Holier than thou
Most disturbing is the use of Islamic rhetoric to substantiate violence.
It seems as if a large portion of the population will have to be decimated so that the adherents of a certain ideology can create an ‘Islamic’ society. The binaries of ‘self’ and the ‘other’ are now frozen, with the ‘other’ being essentially damned and the ‘self’ being essentially blessed – a pompousness which has absolutely no place within a religion which embraces difference, encourages criticism and celebrates diversity.

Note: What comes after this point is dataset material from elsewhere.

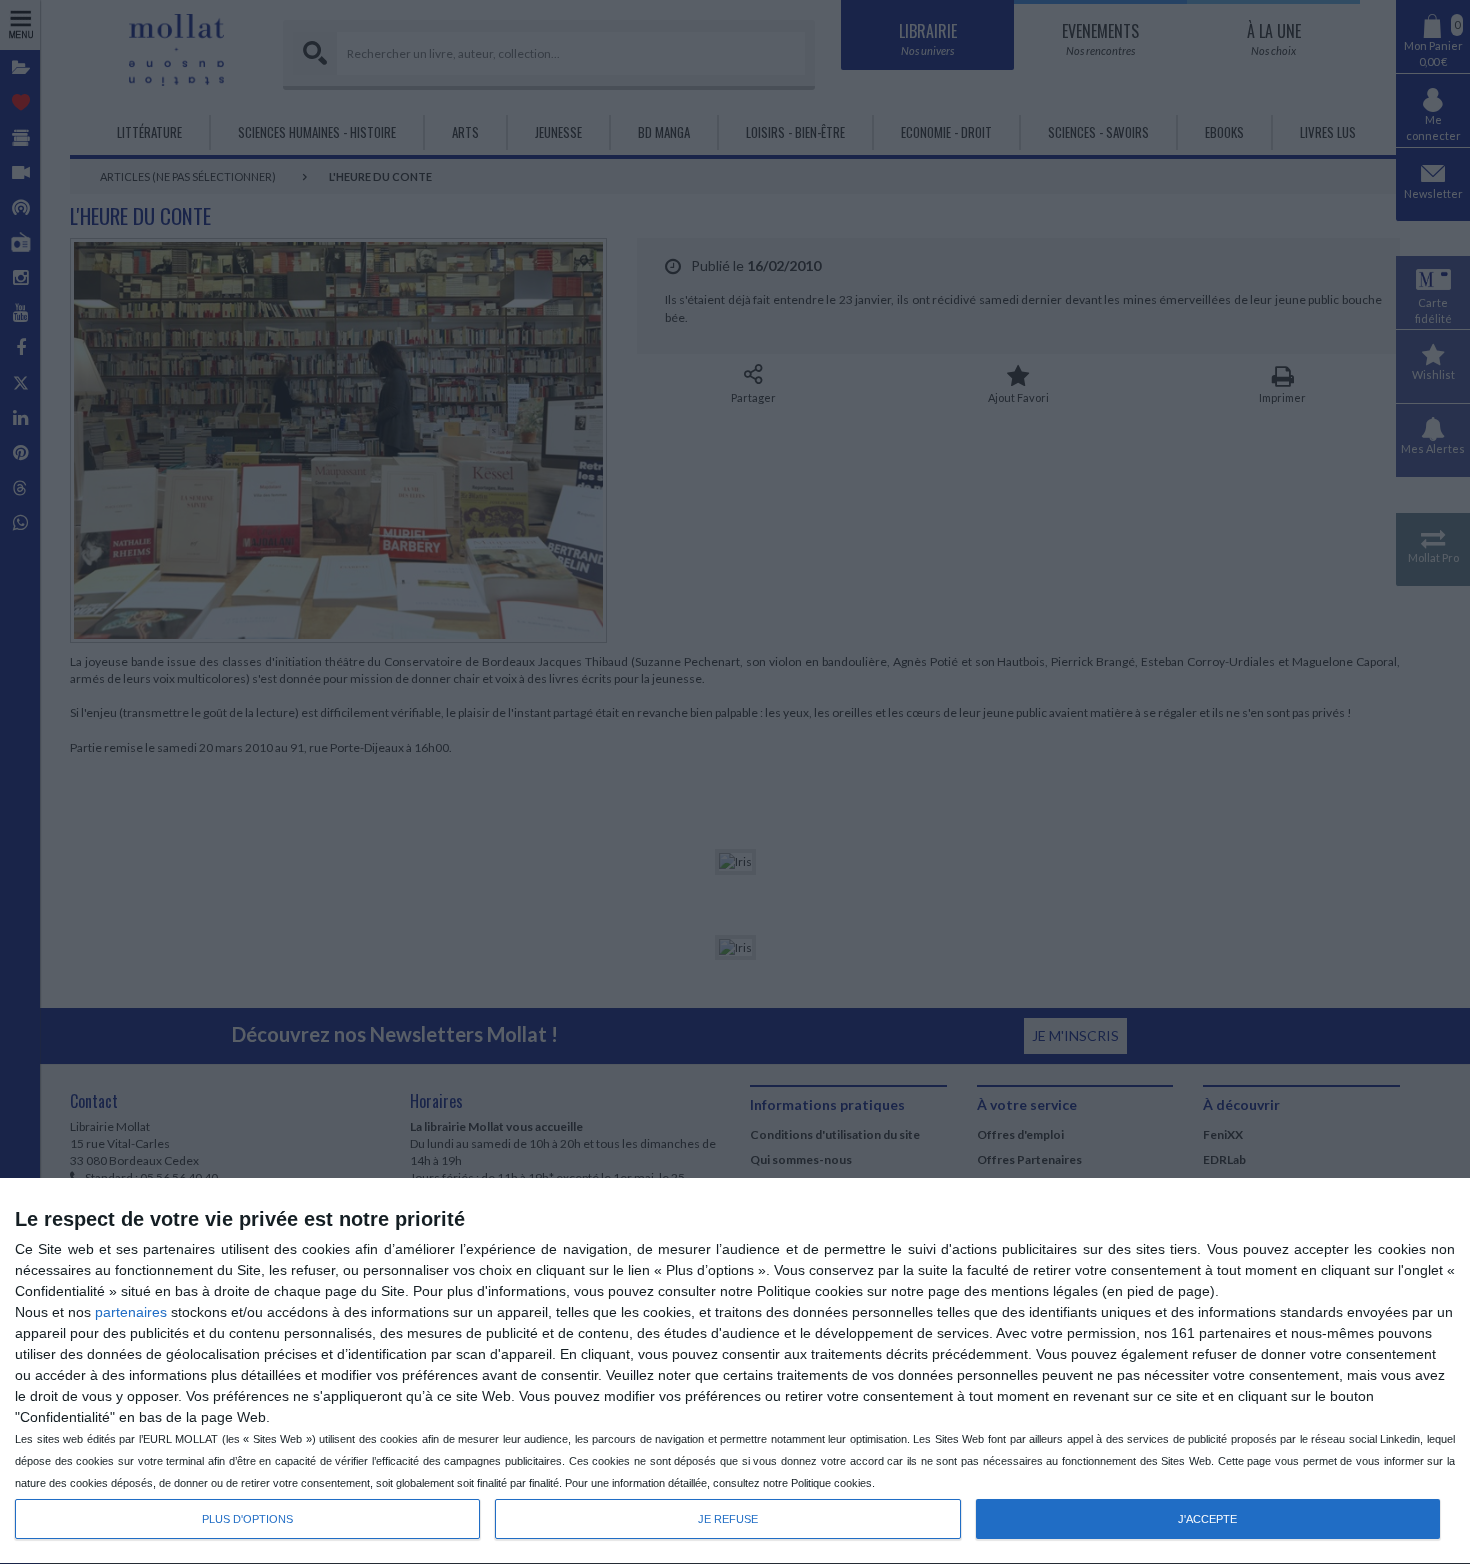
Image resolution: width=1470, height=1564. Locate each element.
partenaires (131, 1312)
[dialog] (735, 1371)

Islamic history boasts of centuries and centuries of coexistence between people of different faiths. Sadly, historical narratives suffer the same fate as religious texts do: they’re either ignored, or are split apart from their contexts. Dissociated fragments of texts (both religious and historical) are then splashed around to substantiate violence and hatred. For instance, it is not a surprise to note that Quranic verses which enjoin cooperation with Jews and Christians are relatively unknown.
Rimsha Masih’s plight and repeated Shia killings in Hazara are inconceivable in a society which aims to be ‘Islamic’. It must be understood that all kinds of faiths are often determined by geography than human choice. Thus, targeting human beings on the basis of what they believe is the most grotesque exhibition of exaggerated superiority notions.

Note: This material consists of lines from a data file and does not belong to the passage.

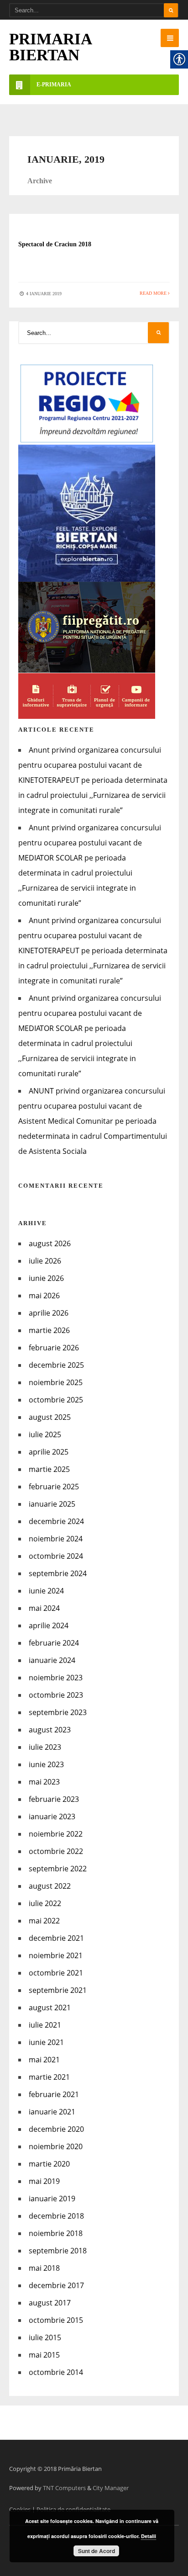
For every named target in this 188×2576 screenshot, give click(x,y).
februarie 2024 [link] (54, 1643)
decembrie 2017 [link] (56, 2285)
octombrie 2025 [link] (56, 1400)
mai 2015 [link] (44, 2355)
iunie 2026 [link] (46, 1278)
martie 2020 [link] (49, 2164)
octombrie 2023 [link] (56, 1695)
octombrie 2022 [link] (56, 1851)
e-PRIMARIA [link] (54, 84)
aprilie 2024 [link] (48, 1625)
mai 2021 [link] (44, 2060)
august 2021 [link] (50, 2007)
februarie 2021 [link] (54, 2094)
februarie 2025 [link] (54, 1487)
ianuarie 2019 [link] (52, 2199)
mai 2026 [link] (44, 1296)
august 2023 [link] (50, 1730)
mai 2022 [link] (44, 1921)
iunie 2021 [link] (46, 2042)
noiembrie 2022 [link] (56, 1834)
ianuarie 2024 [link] (52, 1660)
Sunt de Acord (96, 2551)
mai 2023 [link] (44, 1782)
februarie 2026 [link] (54, 1348)
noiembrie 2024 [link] (56, 1539)
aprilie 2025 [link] (48, 1452)
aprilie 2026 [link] (48, 1313)
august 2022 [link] (50, 1886)
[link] (170, 38)
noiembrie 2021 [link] (56, 1955)
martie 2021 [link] (49, 2077)
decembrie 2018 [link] (56, 2216)
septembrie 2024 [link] (58, 1573)
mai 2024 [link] (44, 1608)
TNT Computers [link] (64, 2488)
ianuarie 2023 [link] (52, 1816)
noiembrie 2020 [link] (56, 2146)
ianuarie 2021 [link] (52, 2112)
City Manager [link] (111, 2488)
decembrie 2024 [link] (56, 1521)
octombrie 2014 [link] (56, 2372)
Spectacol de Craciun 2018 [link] (54, 244)
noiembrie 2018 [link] (56, 2233)
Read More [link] (154, 293)
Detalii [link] (148, 2536)
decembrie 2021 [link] (56, 1938)
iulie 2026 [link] (45, 1261)
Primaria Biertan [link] (50, 47)
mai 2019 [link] (44, 2181)
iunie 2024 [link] (46, 1591)
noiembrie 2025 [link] (56, 1382)
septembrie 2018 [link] (58, 2251)
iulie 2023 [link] (45, 1747)
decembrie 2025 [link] (56, 1365)
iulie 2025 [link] (45, 1434)
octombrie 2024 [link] (56, 1556)
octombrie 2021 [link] (56, 1973)
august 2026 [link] (50, 1243)
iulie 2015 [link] (45, 2337)
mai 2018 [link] (44, 2268)
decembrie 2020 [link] (56, 2129)
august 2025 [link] (50, 1417)
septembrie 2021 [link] (58, 1990)
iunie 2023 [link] (46, 1764)
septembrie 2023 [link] (58, 1712)
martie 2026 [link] (49, 1330)
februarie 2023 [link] (54, 1799)
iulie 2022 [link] (45, 1903)
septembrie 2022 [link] (58, 1869)
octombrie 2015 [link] (56, 2320)
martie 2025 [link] (49, 1469)
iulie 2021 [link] (45, 2025)
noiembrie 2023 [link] (56, 1678)
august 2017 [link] (50, 2303)
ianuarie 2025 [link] (52, 1504)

Most disturbing is the use of Islamic rhetoric to substantiate violence. If the aim is to realise an Islamic society, then the ongoing violence on the grounds of faith retards the process like nothing else. An Islamic society is marked by pluralism, and is incomplete without the peaceful existence of men and women from other religions.
A basic insight into seven centuries of Islamic rule in the Iberian Peninsula would suffice to prove the claim. From 700-1100 AD, parts of the Iberian Peninsula that were under Muslim rule, known as ‘al-Andalus’, offered the most breathtaking example of coexistence between Muslims, Christians and Jews. Not surprisingly, this unity led to one of the grandest intellectual exchanges the world saw after the Greek civilisation - with many Jewish and Christian canonical works translated into Arabic.

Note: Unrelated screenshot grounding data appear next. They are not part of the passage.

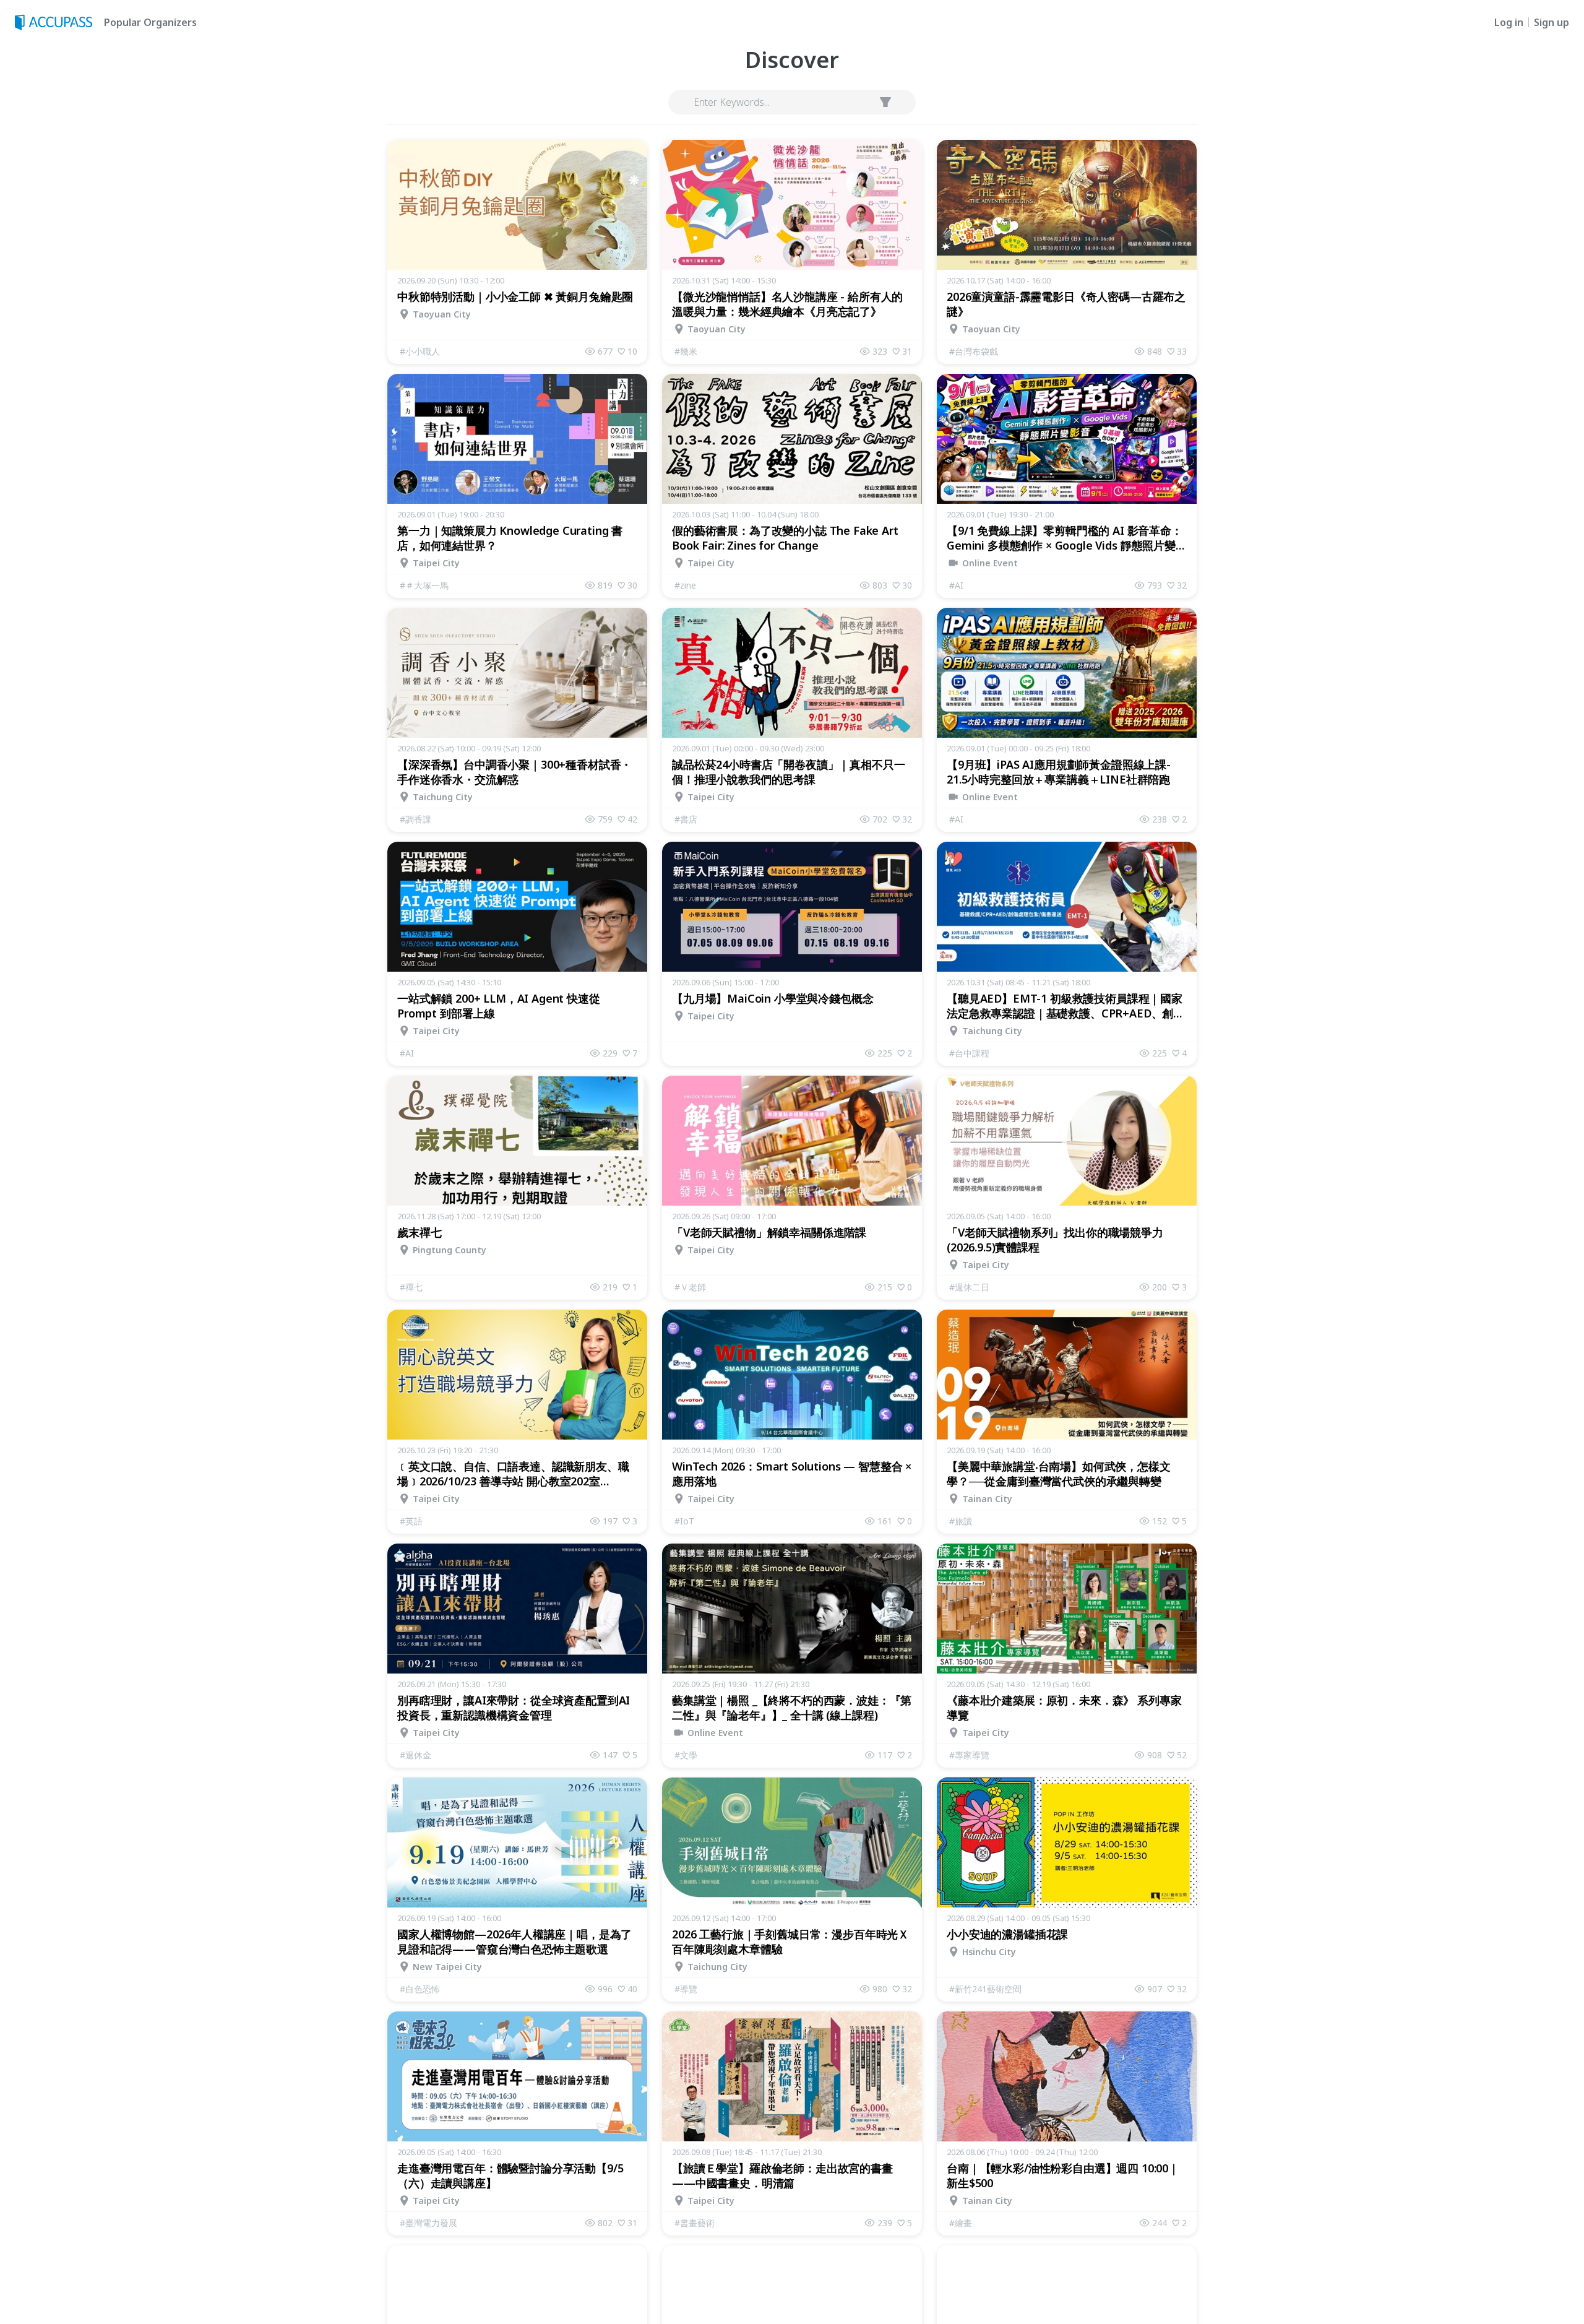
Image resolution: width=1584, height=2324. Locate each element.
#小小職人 (420, 351)
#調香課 (415, 819)
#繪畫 (960, 2223)
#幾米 (685, 351)
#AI (956, 585)
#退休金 (415, 1755)
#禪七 (411, 1287)
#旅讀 (960, 1521)
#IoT (684, 1521)
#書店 (685, 819)
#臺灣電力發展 (428, 2223)
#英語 (411, 1521)
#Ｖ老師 (690, 1287)
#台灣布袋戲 (973, 351)
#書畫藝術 (694, 2223)
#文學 (685, 1755)
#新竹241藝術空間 (985, 1989)
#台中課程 (969, 1053)
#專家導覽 (969, 1755)
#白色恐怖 (420, 1989)
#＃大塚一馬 (424, 585)
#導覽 (685, 1989)
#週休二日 (969, 1287)
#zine (685, 585)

This all-embracing nature of Islam might be in stark contradiction to the popular narrative which explains it as an intolerant faith, baying for the blood of every non-Muslim. However, this is not the case as the public sphere of Islam is one of tolerance and equality. It embodies all the merits of the secular public sphere, without offending any religious sensibility. Thereby, it renders the secular-religious divide completely redundant while embracing every ‘non-believer’ - quelling the alarm bells of religious violence altogether.